> [Goal of the exercise]
In the dual-core SoC example of the specification excerpt below, why do event payloads not need a core_id field? Answer in one to three sentences.
-------- Provided text
10.3 Example: 5-Stage In-Order Core
Same protocol, minimal schema:
DUT properties:
cpu.pipeline_stages = "fetch,decode,execute,memory,writeback"
Scopes:
/ (id=0, root, protocol=none)
core0 (id=1, parent=0, protocol="cpu")
Enums:
pipeline_stage: fetch(0), decode(1), execute(2), memory(3), writeback(4)
Storages (all scope=core0):
entities (sparse, 8 slots): entity_id:U32, pc:U64, inst_bits:U32
committed (dense, 1 slot): count:U64
Events (all scope=core0):
stage_transition: entity_id:U32, stage:ENUM(pipeline_stage)
An in-order core may have no buffers at all — just the entity catalog and stage transitions. The viewer renders a Gantt chart purely from events.
10.4 Example: Dual-Core SoC
Multi-core uses transport-level scopes (§4.4 of the transport spec).
Each core is a scope with protocol = "cpu". Storages and event types
are defined per-scope, so entity IDs are per-core and no core_id
field is needed in event payloads.
DUT properties:
dut_name = "my_soc"
cpu.pipeline_stages = "fetch,decode,rename,dispatch,issue,execute,complete,retire"
cpu.isa = "RV64GC"
cpu.elf_path = "/workspace/fw.elf"
Scopes:
/ (id=0, root, protocol=none)
cpu_cluster (id=1, parent=0, protocol=none)
core0 (id=2, parent=1, protocol="cpu")
core1 (id=3, parent=1, protocol="cpu")
Enums (shared):
pipeline_stage: fetch(0), decode(1), rename(2), dispatch(3),
issue(4), execute(5), complete(6), retire(7)
Storages:
entities (scope=core0, sparse, 512): entity_id:U32, pc:U64, inst_bits:U32
rob (scope=core0, sparse, 256): entity_id:U32
committed (scope=core0, dense, 1): count:U64
entities (scope=core1, sparse, 512): entity_id:U32, pc:U64, inst_bits:U32
rob (scope=core1, sparse, 256): entity_id:U32
committed (scope=core1, dense, 1): count:U64
Events:
stage_transition (scope=core0): entity_id:U32, stage:ENUM(pipeline_stage)
stage_transition (scope=core1): entity_id:U32, stage:ENUM(pipeline_stage)
flush (scope=core0): entity_id:U32, reason:ENUM(flush_reason)
flush (scope=core1): entity_id:U32, reason:ENUM(flush_reason)
The viewer finds all scopes with protocol = "cpu", renders a
per-core pipeline view for each, and can show them side-by-side.
Storage names (entities, rob) repeat across scopes — the
storage_id is globally unique, but the name + scope combination
gives the viewer the display path (core0/entities, core1/rob).
Cross-core events (cache coherence, IPIs) can be defined at the
cpu_cluster scope with fields referencing the relevant scope IDs.
11. Version History
| Version | Date | Changes |
|---|---|---|
| 0.1 | 2026-xx-xx | Initial draft |
----------------
-------- Data provided
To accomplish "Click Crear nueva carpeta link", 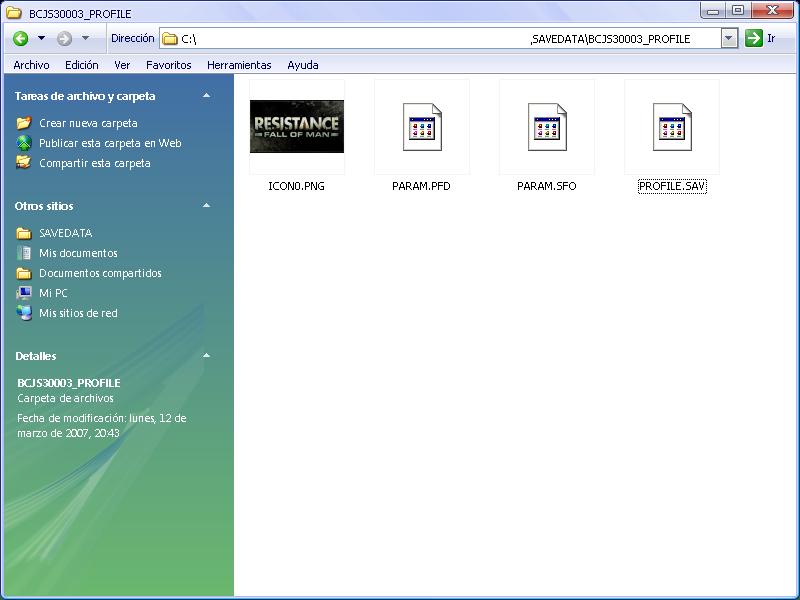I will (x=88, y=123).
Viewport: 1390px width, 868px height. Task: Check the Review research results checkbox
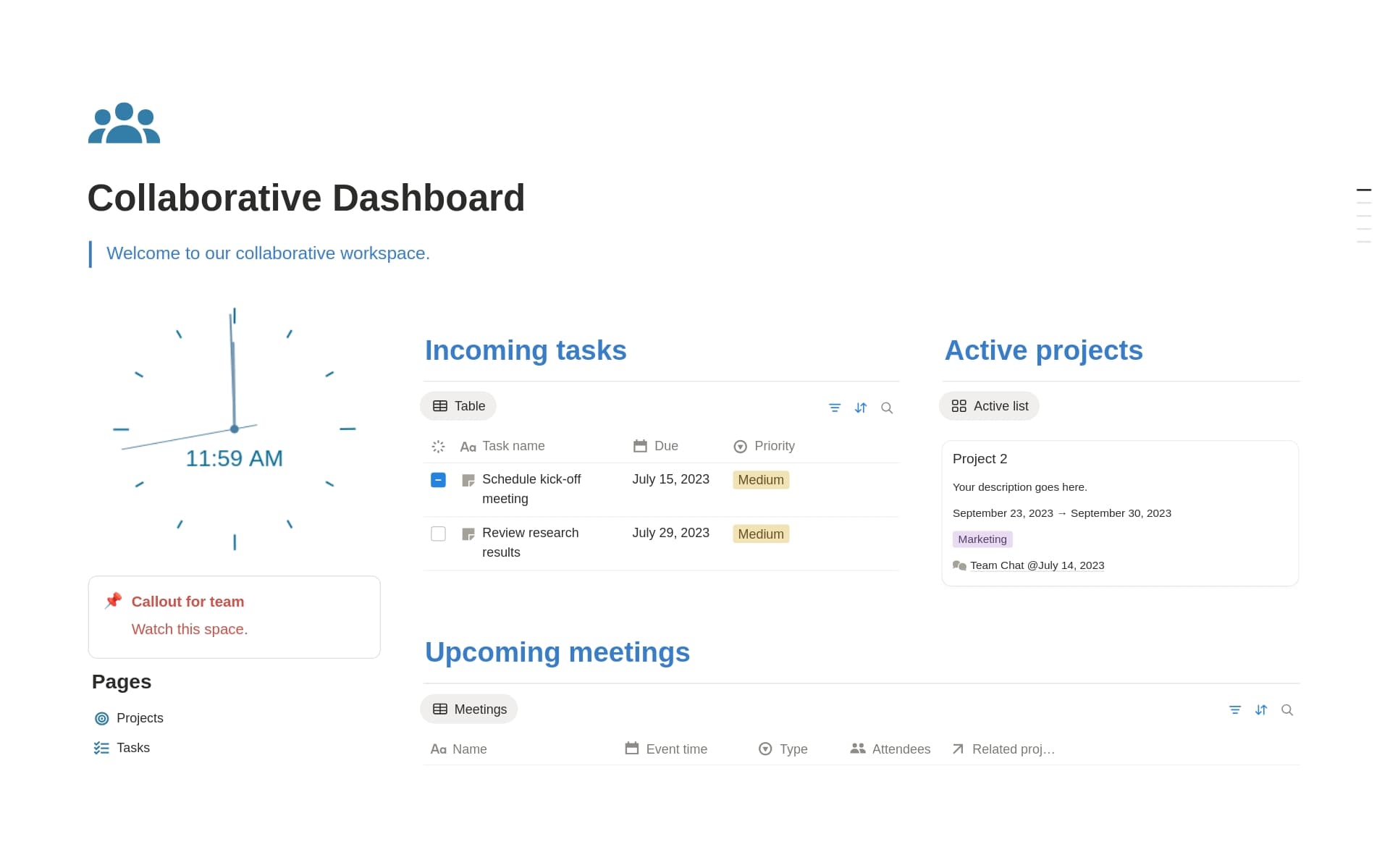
----------------
> [Response]
Each core is its own scope with protocol = "cpu", and storages and event types are defined per scope. Entity IDs are therefore per core, so payloads need no core_id field to tell the cores apart.